Plus it is nice that the light is compatible with different kinds of batteries. You can get the high drain battery if you want that full 1,800 lumens but it works with any 18650 lithium ion battery not just high drain ones. And you can even use a CR123 batteries. You definitely have options although with that last choice, you are looking at burning up those batteries pretty fast on a light this powerful.

Some other things to consider with this light, it’s definitely very durable. Impact resistance as all Nitecore’s lights are. IPX8 and that’s about the best rating you can expect for a flashlight as far as it’s waterproofing. This light is submersible up to two meters. That means that it’s not just weatherproof, that means you could drop it into most pools and your warranty is still good. Nitecore is pretty confident it’s going to be able to take shallow swims with you and still come up and be all right.

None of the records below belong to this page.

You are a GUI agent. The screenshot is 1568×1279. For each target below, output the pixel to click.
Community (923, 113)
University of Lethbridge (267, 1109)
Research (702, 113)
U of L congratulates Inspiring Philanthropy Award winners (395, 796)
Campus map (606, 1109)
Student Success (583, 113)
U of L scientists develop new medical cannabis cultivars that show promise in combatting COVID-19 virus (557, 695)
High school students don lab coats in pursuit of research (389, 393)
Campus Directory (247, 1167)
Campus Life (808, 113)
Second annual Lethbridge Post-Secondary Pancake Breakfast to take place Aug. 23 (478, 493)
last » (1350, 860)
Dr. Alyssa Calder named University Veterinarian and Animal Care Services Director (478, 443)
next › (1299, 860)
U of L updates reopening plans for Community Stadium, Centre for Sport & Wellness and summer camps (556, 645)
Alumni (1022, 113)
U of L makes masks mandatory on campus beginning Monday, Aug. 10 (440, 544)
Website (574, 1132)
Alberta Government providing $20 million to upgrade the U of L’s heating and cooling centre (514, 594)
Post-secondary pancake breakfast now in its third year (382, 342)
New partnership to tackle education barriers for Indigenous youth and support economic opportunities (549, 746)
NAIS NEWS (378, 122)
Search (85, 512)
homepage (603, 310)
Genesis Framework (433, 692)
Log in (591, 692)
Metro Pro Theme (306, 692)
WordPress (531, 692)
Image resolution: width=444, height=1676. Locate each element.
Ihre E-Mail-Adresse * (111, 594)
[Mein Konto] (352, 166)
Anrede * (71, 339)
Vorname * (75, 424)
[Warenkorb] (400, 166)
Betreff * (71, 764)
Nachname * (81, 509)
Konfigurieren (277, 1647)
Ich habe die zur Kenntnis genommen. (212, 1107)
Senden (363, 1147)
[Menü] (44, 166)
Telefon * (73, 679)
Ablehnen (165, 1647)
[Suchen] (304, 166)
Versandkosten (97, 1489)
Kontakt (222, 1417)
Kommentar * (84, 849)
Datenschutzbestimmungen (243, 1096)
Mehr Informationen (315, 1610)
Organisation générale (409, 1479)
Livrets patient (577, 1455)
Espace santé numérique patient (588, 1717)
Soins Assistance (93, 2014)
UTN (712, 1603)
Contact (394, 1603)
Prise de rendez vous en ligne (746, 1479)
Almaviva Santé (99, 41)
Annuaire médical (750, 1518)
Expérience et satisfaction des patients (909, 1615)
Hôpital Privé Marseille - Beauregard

Some other nice things they’ve got on this flashlight, they’ve got a tail stand capability which is always nice. If you don’t enjoy watching your light roll off of your desk. It’s also very small and nice light, just like the EC20, I don’t want to talk too much about the EC20 body, but five inches is becoming a good standard for a tactical flashlight. This is about, little over five inches long and that’s pretty good, that means that you can easily transport this light just about anywhere. It’s going to fit in your pocket, it’s going to be convenient to clip onto your belt. It’s got just about everything there.

It’s also got a one inch diameter, which is nice, that’s just basically what Nitecore does is one inch diameter lights. Typically manufacturers adhere to the one inch diameter rule so that it’s going to be compatible with most gun mounts and make it a true tactical flashlight. I’m not sure if that’s necessarily much of a boon in the case of the EC23, having just a side switch, now you’re not really able to use this some sort of remote pressure switch and just make it more convenient for use if you’re going to hook it onto your rifle. It’s just not how I foresee this particular light being used.

Besides your five brightness modes, which is pretty nice, your 1,800 brightness modes, then down to 980, about half but still very strong. I love that the second brightness mode is about as bright as the EC20’s turbo mode. All the way down to just one lumen, true moonlight, which is always a very nice touch. I always enjoy when I can get true moonlight. It’s nice to be able to read in the dark in a way that just not going to strain your eyes. That’s always a good thing.

Besides those five brightness modes, you have three special brightness modes. You’ve got your strobe, you’ve got your SOS and you’ve also got your beacon location. The beacon location function is not something that every manufacturer bothers to put in their tactical light. The strobe and the SOS are basically mandatory. The beacon location you might not always see that and it’s just nice to have that extra function in there.

Overall, EC23 is a pretty good flashlight. There’s some decisions they made along the way that I find to be a little bit wonky but not everyone might even necessarily disagree so I would call this definitely a quality flashlight, very bright, very durable, feels good in the hand, and I don’t think anyone would regret getting a light like this. The Nitecore EC23, check it out.